Since, even if the type erasure happen anyway, now the JVM can distinguish among different types in memory, even if they use the same reference type (Object), as the following snippet shows:

Object obj1 = new String("foo"); // reference type Object, object type String
Object obj2 = new Integer(11); // reference type Object, object type Integer
System.out.println(obj1 instanceof String); // true
System.out.println(obj2 instanceof String); // false, it's an Integer, not a String

Different ways for implementing a Generic Interface (or extending a Generic Class)

Suppose the following generic interface has been declared

public interface MyGenericInterface<T> {
    public void foo(T t);
}

Below are listed the possible ways to implement it.

Non-generic class implementation with a specific type

Choose a specific type to replace the formal type parameter <T> of MyGenericClass and implement it, as the following example does:

public class NonGenericClass implements MyGenericInterface<String> {
     public void foo(String t) { } // type T has been replaced by String
}

This class only deals with String, and this means that using MyGenericInterface with different parameters (e.g.
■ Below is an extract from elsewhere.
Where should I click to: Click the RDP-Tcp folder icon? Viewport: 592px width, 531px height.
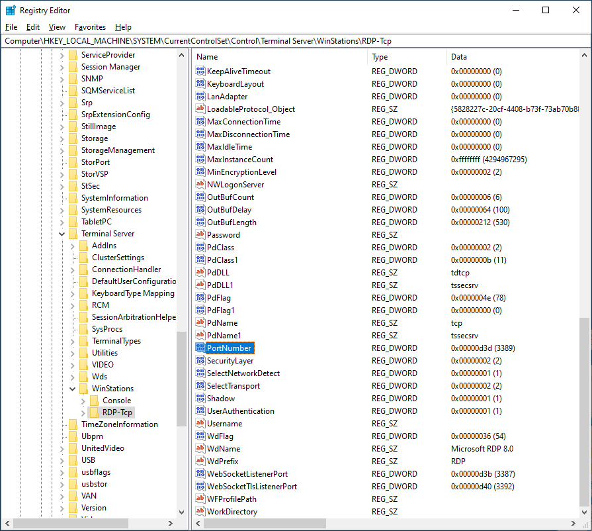(x=94, y=412)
Integer, Object etc.) won't compile, as the following snippet shows:

NonGenericClass myClass = new NonGenericClass();
myClass.foo("foo_string"); // OK, legal
myClass.foo(11); // NOT OK, does not compile
myClass.foo(new Object()); // NOT OK, does not compile

Generic class implementation

Declare another generic interface with the formal type parameter <T> which implements MyGenericInterface, as follows:

public class MyGenericSubclass<T> implements MyGenericInterface<T> {
     public void foo(T t) { } // type T is still the same
     // other methods...
}

Note that a different formal type parameter may have been used, as follows:

public class MyGenericSubclass<U> implements MyGenericInterface<U> { // equivalent to the previous declaration
     public void foo(U t) { }
     // other methods...
}

Raw type class implementation

Declare a non-generic class which implements MyGenericInteface as a raw type (not using generic at all), as follows:

public class MyGenericSubclass implements MyGenericInterface {
    public void foo(Object t) { } // type T has been replaced by Object
    // other possible methods
}

This way is not recommended, since it is not 100% safe at runtime because it mixes up raw type (of the subclass) with generics (of the interface) and it is also confusing. Modern Java compilers will raise a warning with this kind of implementation, nevertheless the code - for compatibility reasons with older JVM (1.4 or earlier) - will compile.

All the ways listed above are also allowed when using a generic class as a supertype instead of a generic interface.